それから、2010年頃になってくると、スケートフォトグラファーやフィルマー、デザイナーの中から根っからのスケーターで、なおかつ素晴らしい才能を持った人達が多数出現する。この頃には、その後のオリンピック旋風よりもっと早い段階で、スケボーが都市部のキッズの成長過程のどこかに必ず存在していること、そして、それに手を出したやつはまったく新しい角度でアップデートしていることを現場で直感、体感していた。これにより、格段にスケボー写真のクオリティーは上がっていったし、さらには撮られる側の意識も高くなり、より高度なトリックをよりシークレットなスポットで素早く確実に美しくメイクするようになっていった。

Yudai Fujigasaki / Ollie
フォトグラファーとスケーターの美意識が垣間見える2アングル。同じ場所、同じトリック、同じ被写体と撮影者。そしてセキュリティーがタイトなのはいつも同じ。そういうセッティングで、あえてアングルを変えて撮影することで、この絵画のようなスケート写真が平面的ではなくどれほど大変でおもしろい過程を経てメイクしているのかを物語る

この頃、私達のように1990年代からシーンで転がってきた者達の中では、「もはやアップデートされたテクニックは素晴らしく、ましてや機材も素晴らしく、古株が撮らなくたって、十分に素晴らしい写真を残すスケートフォトグラファーがたくさんいる」とささやき合ったものだった。それは1990年代、ストリートスケートの隆盛とともに、それまでのパークセッションやセクションでのスケートコンペディターの写真からシフトしていったのと同じ。スケートボードというものは、存在そのものは相変わらずの木をプレスしてコンケーブを作ってできたものに4つのタイヤをはいた普遍的なものであるのに、それを取り巻く環境やインダストリーやカルチャー、そして撮影などは他のどんなものより刹那的でアップデートされていくものなのだ。それは百も承知でやってきた。だから、私は、新しい波を嬉しく思うし、この東京でスケボーがどんどんプッシュされていっていることは素晴らしいことだった。

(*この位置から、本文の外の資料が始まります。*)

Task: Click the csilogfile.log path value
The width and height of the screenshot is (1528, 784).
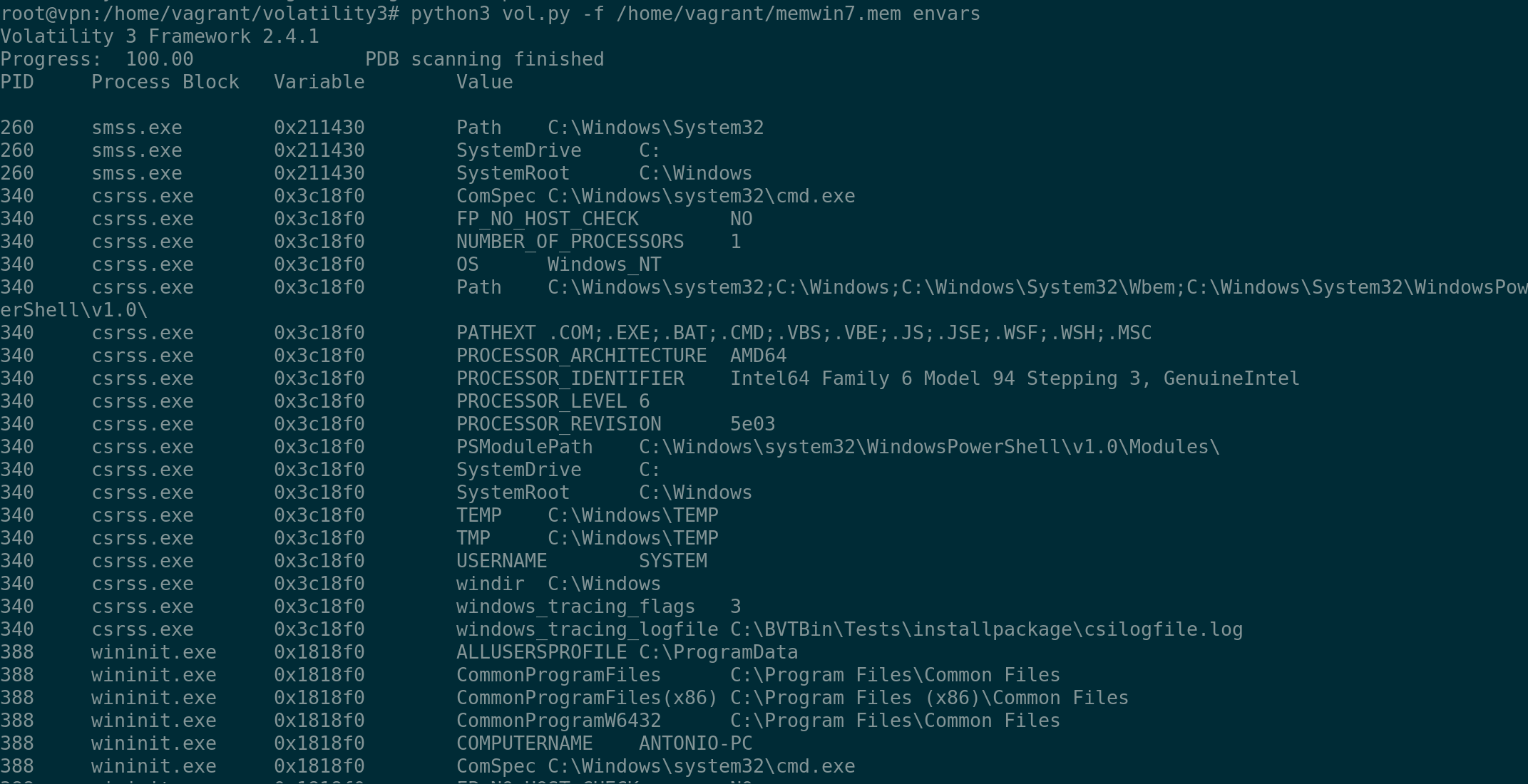Action: coord(986,629)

ここでのスケートフォトグラファーと私達の視点の変化は、わかりやすいものでいうと、フィルムカメラでの撮影からデジタルカメラへのシフトチェンジだろう。以前までは、1ロール、すべてミストリックで使えないというようなことはあたりまえだった。ましてや難しい複合トリックや回し系の撮影は、シークエンスで撮ることで、メイクの証拠としていたのもあって、1トライで1ロールをオシャカにすることはザラだった。現代では、印刷コストがバカにならないということで紙媒体の危機がなげかれてひさしいが、そんなのが比べ物にならないほど、当時は感材費がすさまじいものがあった。どこぞの一流ヌード写真家より、スタジオ代もすしやうな重の経費もかかっていないのに、スケボー写真の経費のほうが高かった。デジタルカメラの台頭は、その悩みをダイナマイトを使うがごとく、一気に吹き飛ばしてしまった。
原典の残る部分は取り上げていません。